--- Start of ARTICLE ---

2014 Western Athletic Conference baseball tournament
- Teams: 6
- Format: Double-elimination
- Finals site: Cubs Park; Mesa, AZ;
- Champions: Sacramento State (1st title)
- Winning coach: Reggie Christiansen (1st title)
- MVP: Chris Lewis (Sacramento State)

= 2014 Western Athletic Conference baseball tournament =

The 2014 Western Athletic Conference baseball tournament took place from May 21 to May 25. The top six regular season finishers of the league's ten teams met in the double-elimination tournament held at Cubs Park, spring training home of the Chicago Cubs in Mesa, Arizona. Sacramento State won the tournament for the first time, earning the Western Athletic Conference's automatic bid to the 2014 NCAA Division I baseball tournament. No team currently in the league has won a WAC Tournament Championship.

--- End of ARTICLE ---
--- Start of LISTED RECORDS ---

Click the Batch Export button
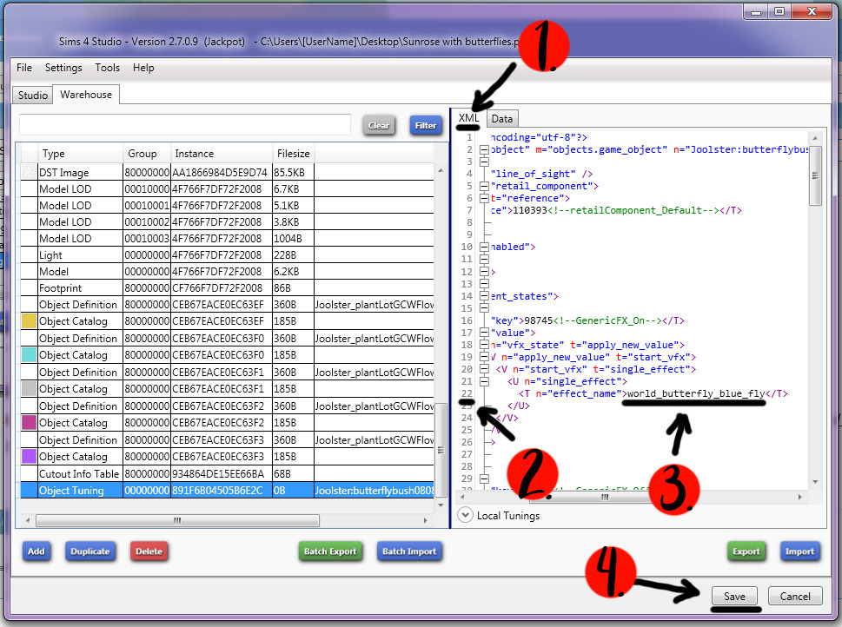842x627 pixels. click(330, 551)
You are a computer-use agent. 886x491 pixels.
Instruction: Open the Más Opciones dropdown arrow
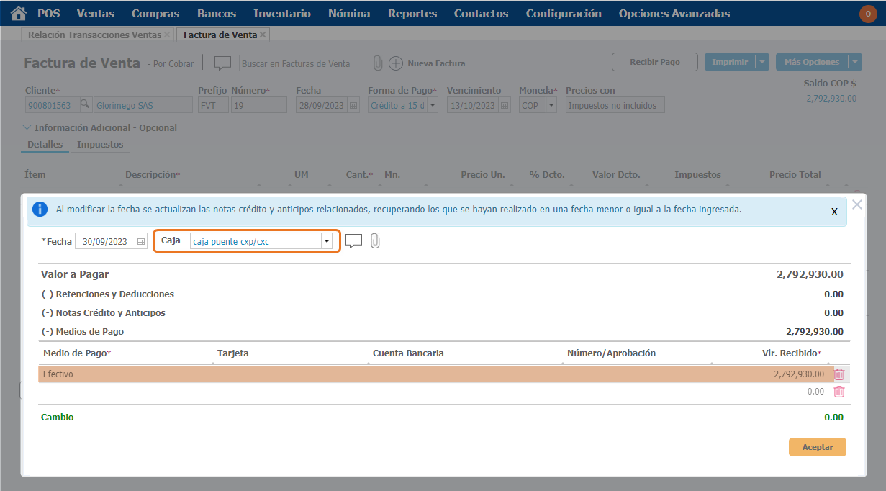pos(854,63)
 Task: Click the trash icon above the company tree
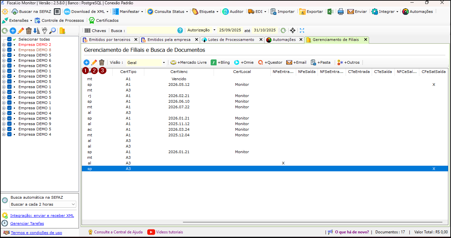pyautogui.click(x=29, y=31)
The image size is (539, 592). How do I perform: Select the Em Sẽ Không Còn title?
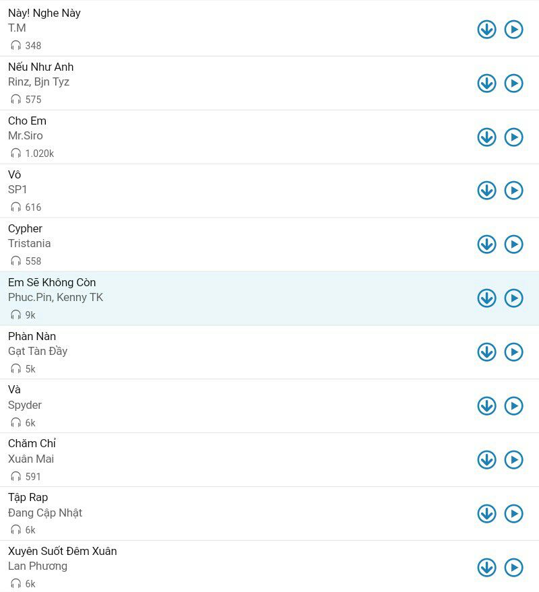[52, 282]
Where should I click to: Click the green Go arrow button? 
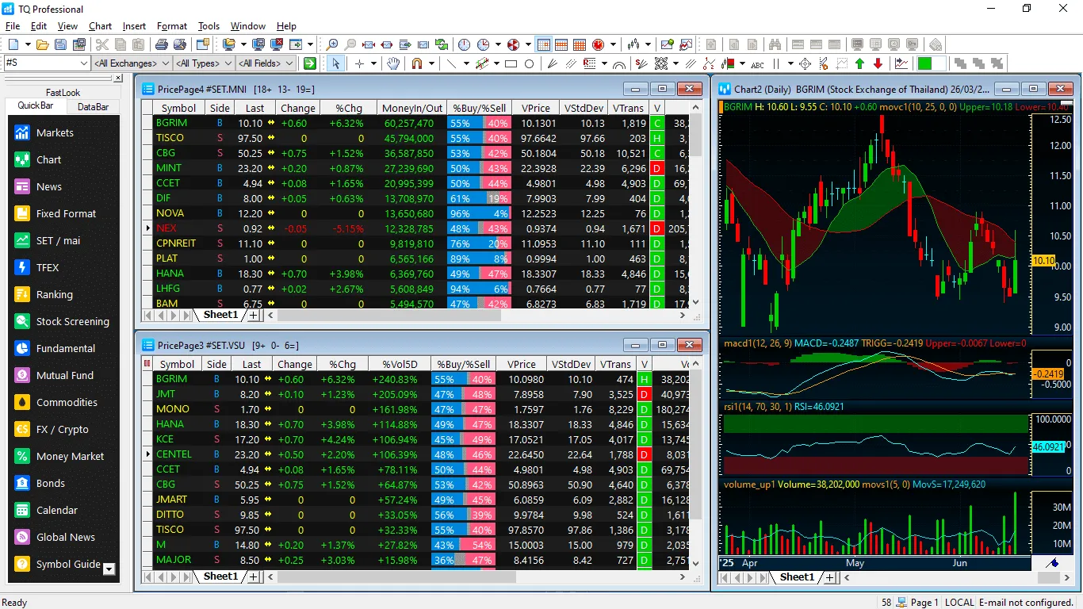click(310, 63)
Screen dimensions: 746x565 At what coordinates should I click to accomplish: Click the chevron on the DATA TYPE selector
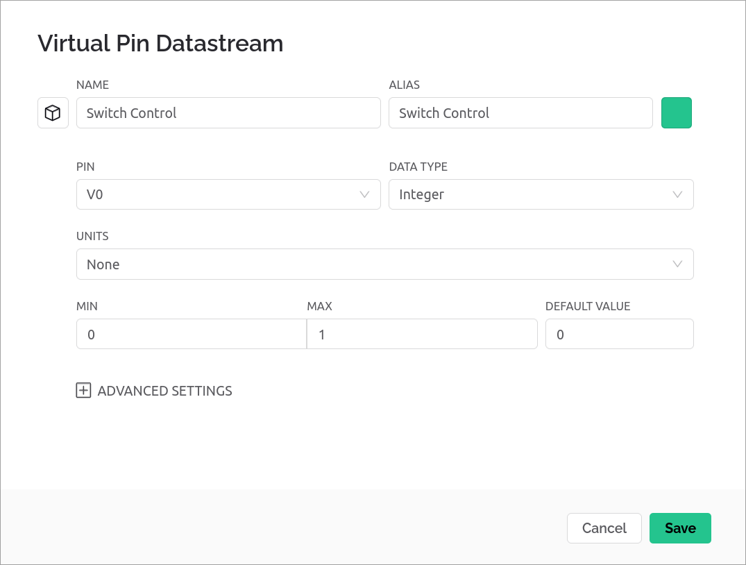677,194
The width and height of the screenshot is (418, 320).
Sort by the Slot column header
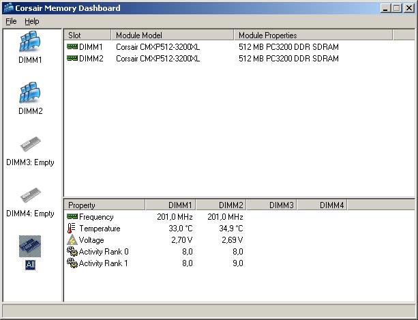(x=87, y=35)
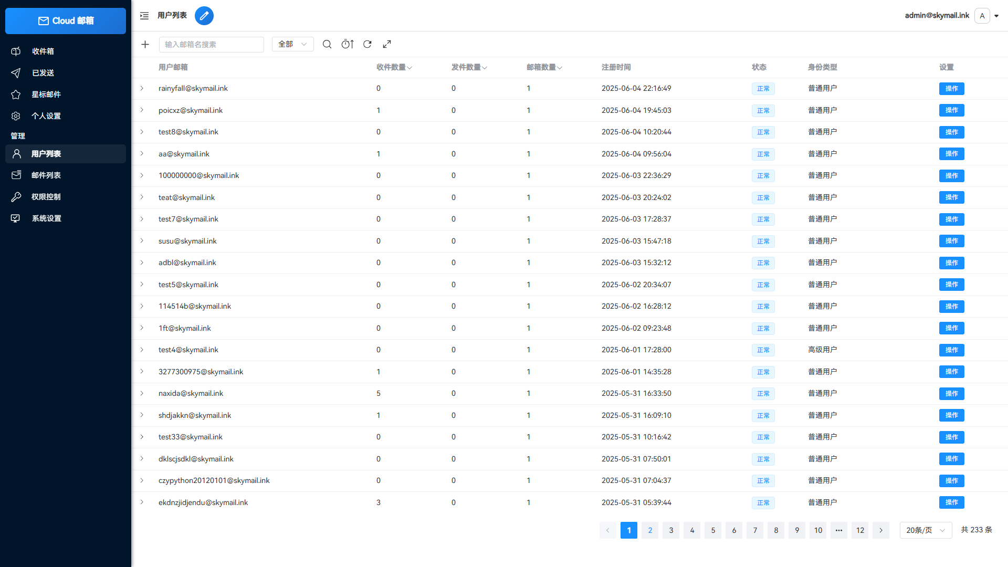Collapse sidebar with the menu fold icon
1008x567 pixels.
tap(144, 16)
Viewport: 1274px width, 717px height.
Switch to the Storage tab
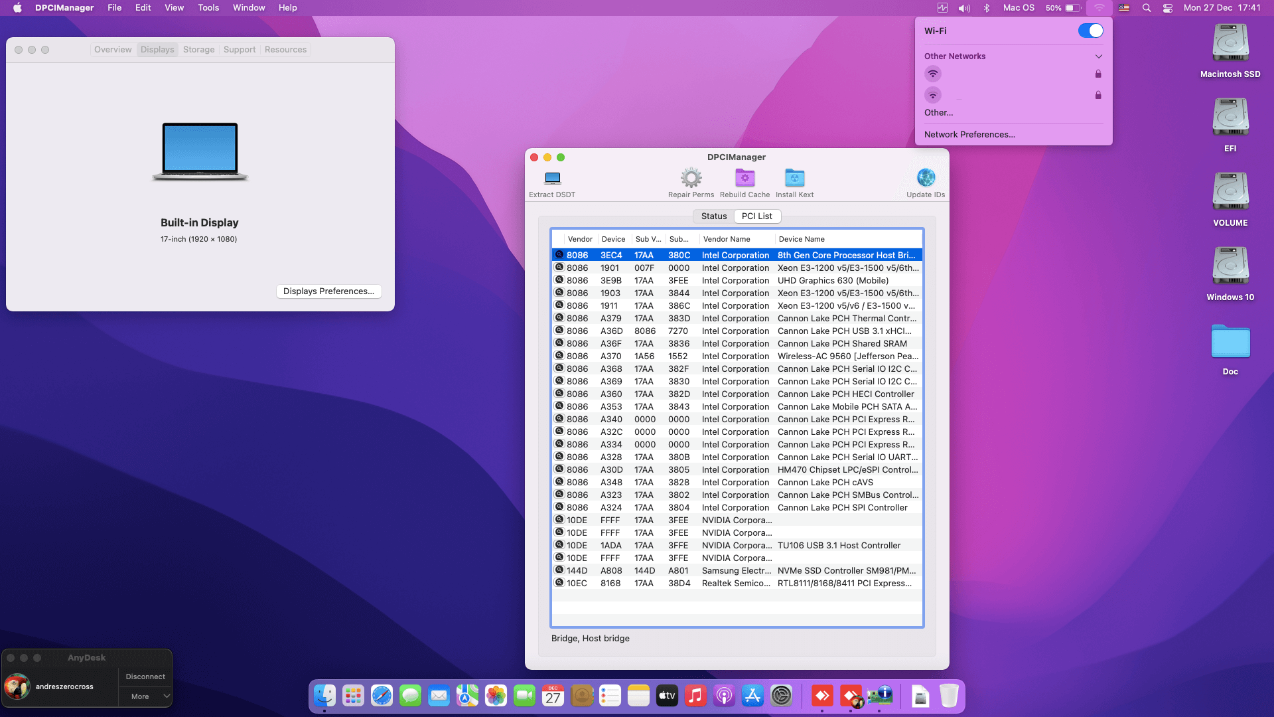[x=198, y=49]
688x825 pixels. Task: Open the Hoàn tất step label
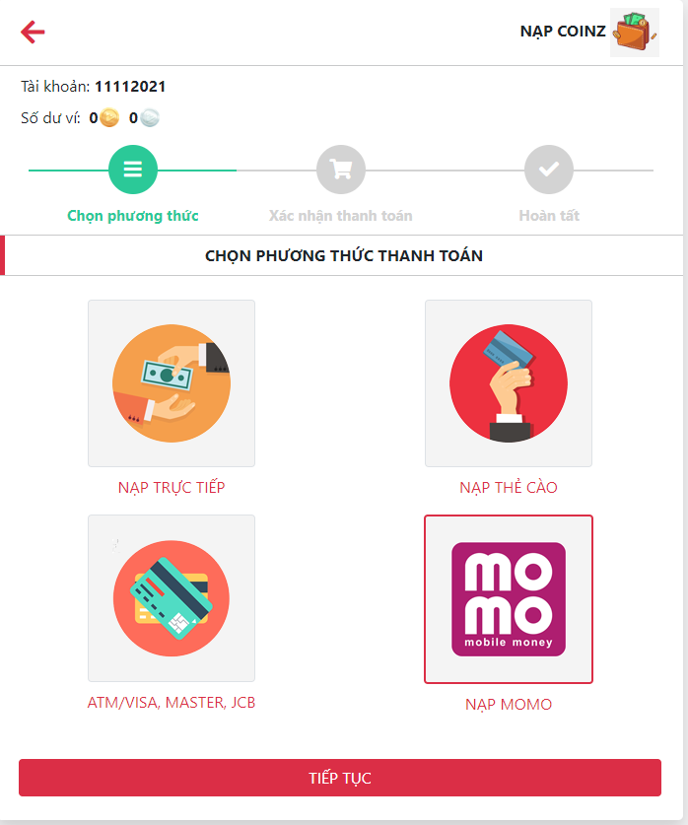pos(549,216)
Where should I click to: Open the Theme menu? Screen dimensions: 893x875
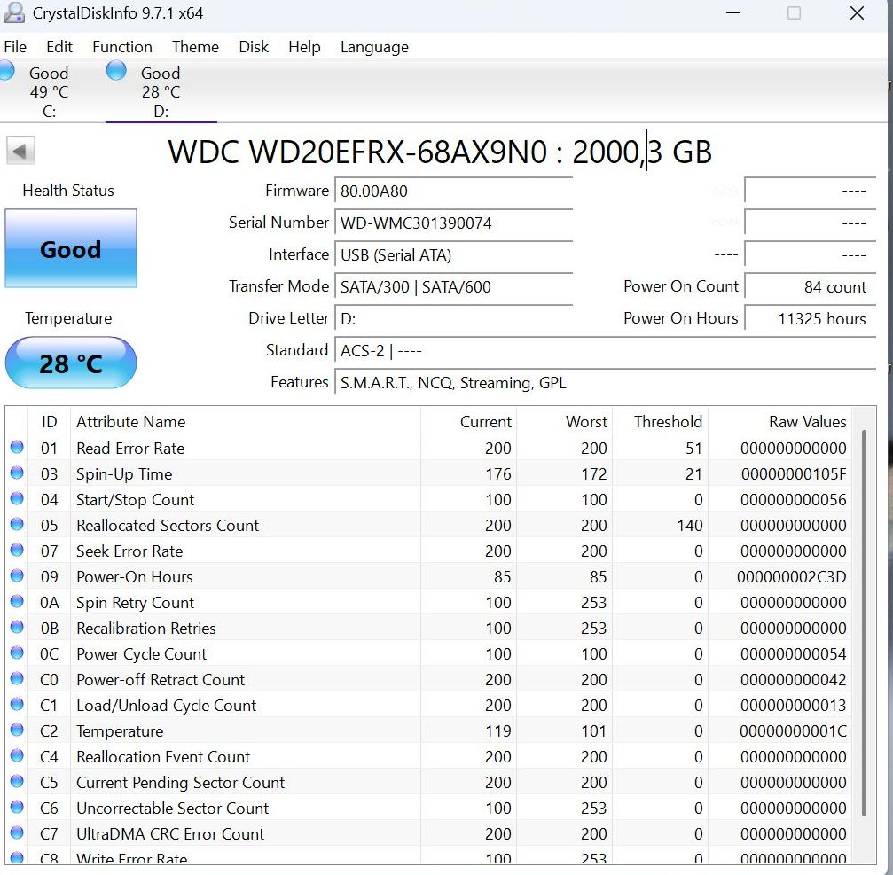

--- End of LISTED RECORDS ---

● **EXERCISE SET**
[1] Where was the tournament described in the article held?
[2] Arrange the lines of the records as a numbered list, omitting blank lines, and leave the pictures out of your answer.
The records bear no relation to the article.

● **PROBLEM SOLUTIONS**
[1] At Cubs Park in Mesa, Arizona, the spring training home of the Chicago Cubs.

[2]
1. Click the Batch Export button
2. 842x627 pixels. click(330, 551)
3. You are a computer-use agent. 886x491 pixels.
4. Instruction: Open the Más Opciones dropdown arrow
5. pos(854,63)
6.  Task: Click the trash icon above the company tree
7. pyautogui.click(x=29, y=31)
8. The image size is (539, 592). How do I perform: Select the Em Sẽ Không Còn title?
9. [52, 282]
10. Where should I click to: Click the green Go arrow button? 
11. click(310, 63)
12. Screen dimensions: 746x565 At what coordinates should I click to accomplish: Click the chevron on the DATA TYPE selector
13. 677,194
14. The width and height of the screenshot is (418, 320).
15. Sort by the Slot column header
16. (x=87, y=35)
17. Collapse sidebar with the menu fold icon
18. 1008x567 pixels.
19. tap(144, 16)
20. Viewport: 1274px width, 717px height.
21. Switch to the Storage tab
22. [x=198, y=49]
23. 688x825 pixels. Task: Open the Hoàn tất step label
24. pos(549,216)
25. Where should I click to: Open the Theme menu? Screen dimensions: 893x875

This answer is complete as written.